Unrealised gain definition - Unrealised gain is the increase in the value of an asset that has not been sold.
Of course, these are gains which may have eventually been taxable income for the IRS, had the individual retained their citizenship.
In addition, the form is also designed to capture undistributed value in both domestic and foreign non-grantor trusts. As a brief summary, a non-grantor trust is a trust which will eventually benefit the US person, but is currently non-taxable to the beneficiary.
The exit tax form enables the IRS to see any future benefit that the former US person may have received, and in some cases, to ensure it is taxed before leaving the US tax system.
Content of the 8854
The form captures basic information regarding the taxpayer, the history of their US citizenship (ie start date, end date, by birth/naturalisation etc), and other pertinent information for the form.

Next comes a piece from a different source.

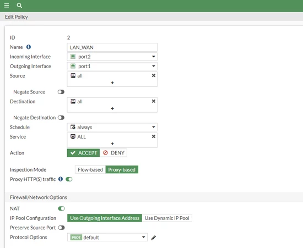The height and width of the screenshot is (248, 303).
Task: Open the Incoming Interface port2 dropdown
Action: click(x=112, y=57)
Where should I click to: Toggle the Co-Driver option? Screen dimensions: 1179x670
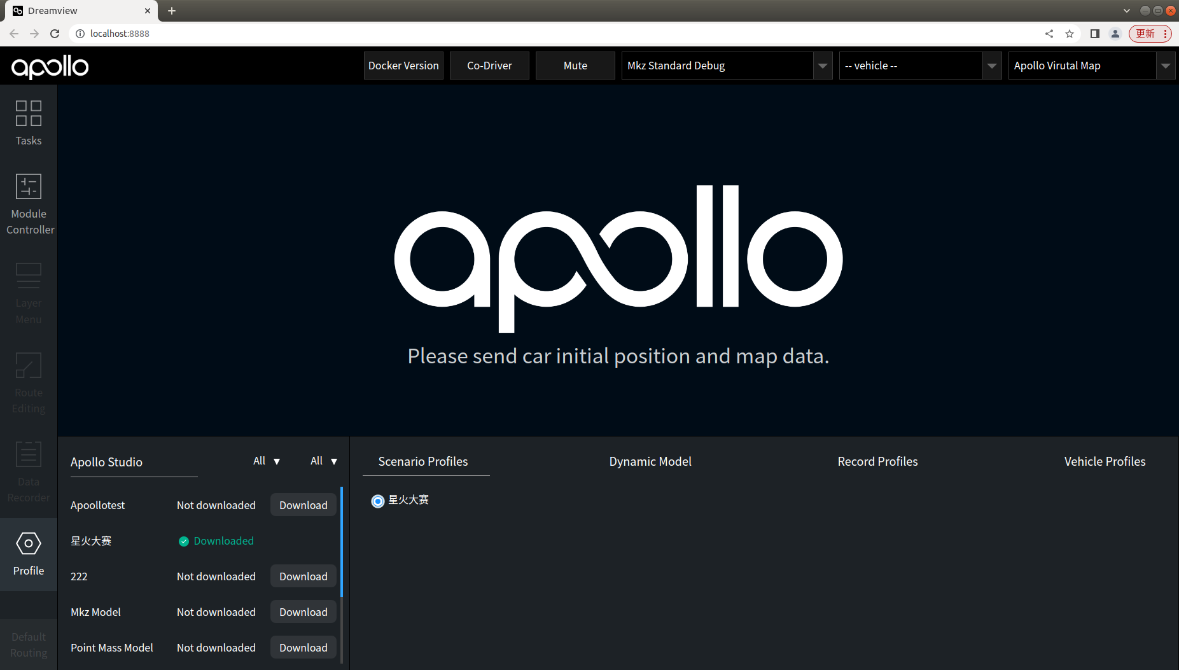489,66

Where it becomes more time consuming however, is the net worth calculation.
This requires us to disclose the entire worldly possessions of the taxpayer as of the day before renunciation, including:
Items possessed
Original purchase price and date
Estimated fair market value as of the day prior to renouncing
From this information, we must then calculate the capital gains that exist amongst the taxpayer’s possessions. For example, this would capture the increase in value in a home, a car, artwork, or anything else which may have gone up in value since the original purchase.

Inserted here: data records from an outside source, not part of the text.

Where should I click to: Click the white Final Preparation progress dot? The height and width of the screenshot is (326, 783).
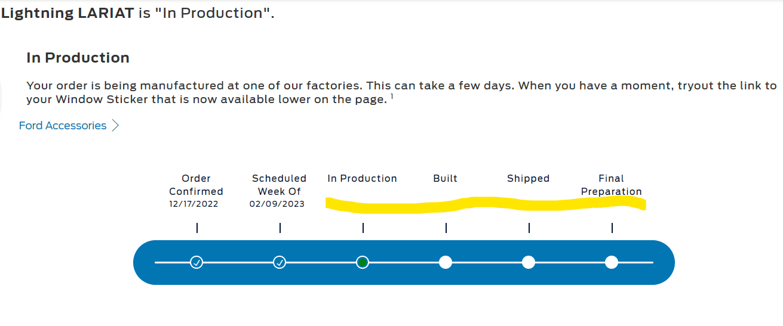tap(612, 262)
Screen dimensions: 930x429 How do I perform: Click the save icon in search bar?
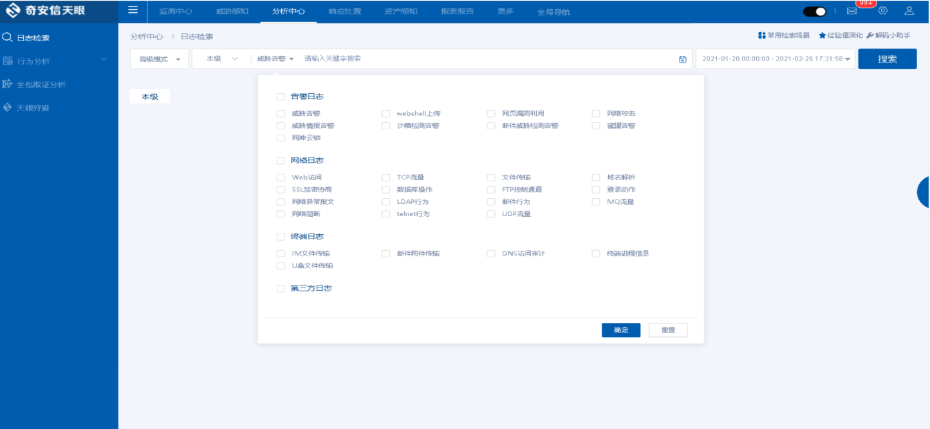(x=683, y=59)
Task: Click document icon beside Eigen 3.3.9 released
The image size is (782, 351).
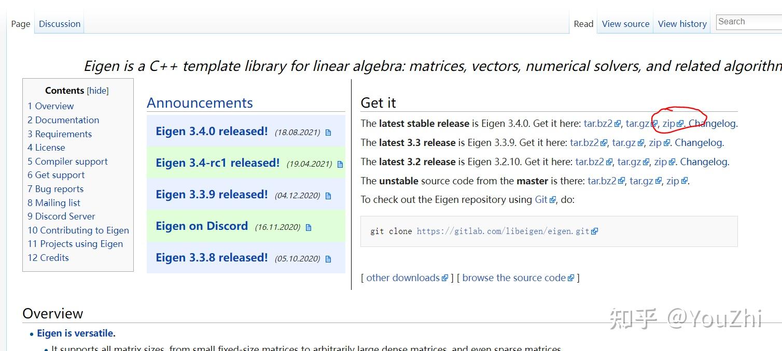Action: tap(328, 196)

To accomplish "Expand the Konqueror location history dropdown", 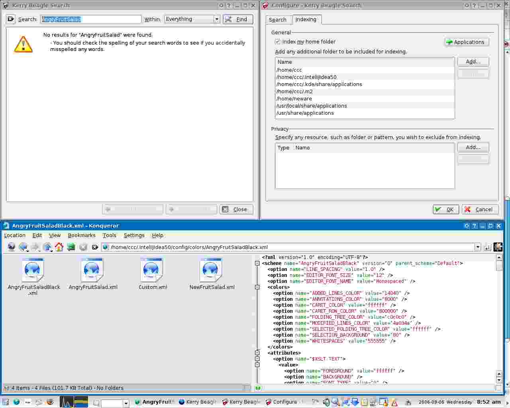I will 477,247.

In addition, the form captures information with regards to future potential benefit from a non-grantor trust.
Implications
For most individuals, whilst all of this information is calculated and the unrealised gains determined, there is no exit tax to pay.
However, for covered expatriates, indeed a tax may apply on the unrealised gains.

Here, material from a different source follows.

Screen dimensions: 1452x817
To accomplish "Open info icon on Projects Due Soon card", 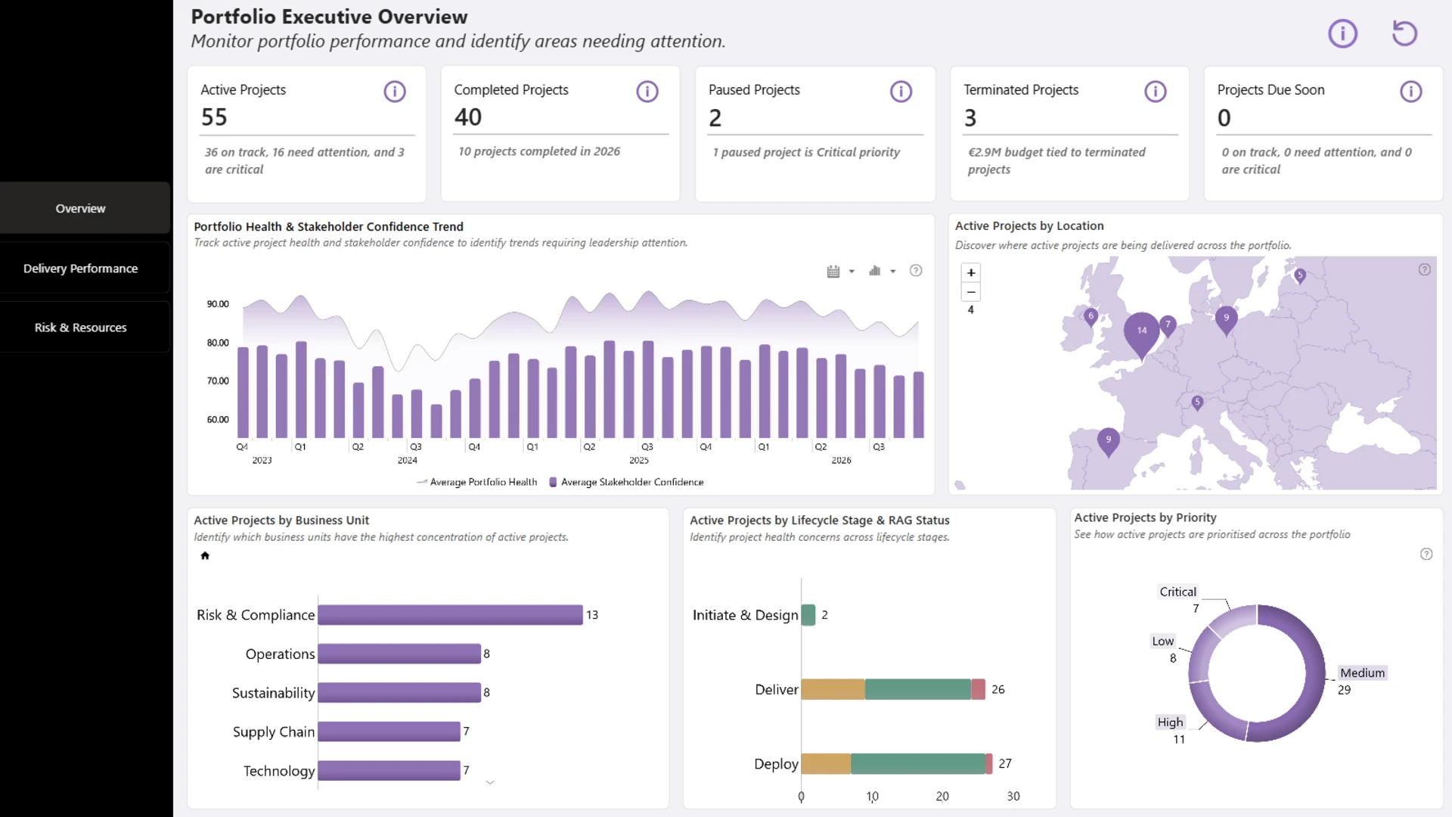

This of course is to ensure that a former US person cannot build up a large sum of unrealised gains, and then exit the US tax system without having ever paid tax on those gains.
In addition, having a future beneficiary interest in a non-grantor trust can also cause tax implications.
For non-covered expatriates however, no exit tax would being owing on the above.
But, what if the former US person doesn’t file this form?
Part of the Form 8854 is certifying to the IRS that the taxpayer has been compliant with their US tax obligations for at least the 5 prior years (you can read more about this here).
By failing to file Form 8854, the former US person is also failing to certify to the IRS that they have indeed been compliant. The specific guidance from the IRS states:
All U.S. citizens who relinquish their U.S. citizenship must file Form 8854 in order to certify, under penalties of perjury, that they have been in compliance with all federal tax laws during the five years preceding the year of expatriation. Individuals who fail to make such certification will be treated as covered expatriates... whether or not they also meet the tax liability test or the net worth test.
As you can see, the final two lines are the most important here. For those individuals (non-covered expatriates) who wouldn’t ordinarily be subject to the exit tax, would indeed be treated as covered expatriates, and thus face an exit tax as a result of failing to file Form 8854 on time.
In addition, significant penalties exist for those who fail to file this form.
Does the 8854 need to be filed only once?
For most people yes, however covered expatriates and those with non-grantor trust beneficiary interests may be required to continue filing this form annually for a period of time after renouncing.
Summary
Form 8854 is wrought with complexities, and contains high penalties for failure to submit the form accurately. In addition, determination of a covered/non-covered expatriate can be complicated, but is crucially important when establishing whether an individual can be subject to an exit tax bill or not.
It is always best to obtain professional advice when considering renunciation, and the potential tax implications.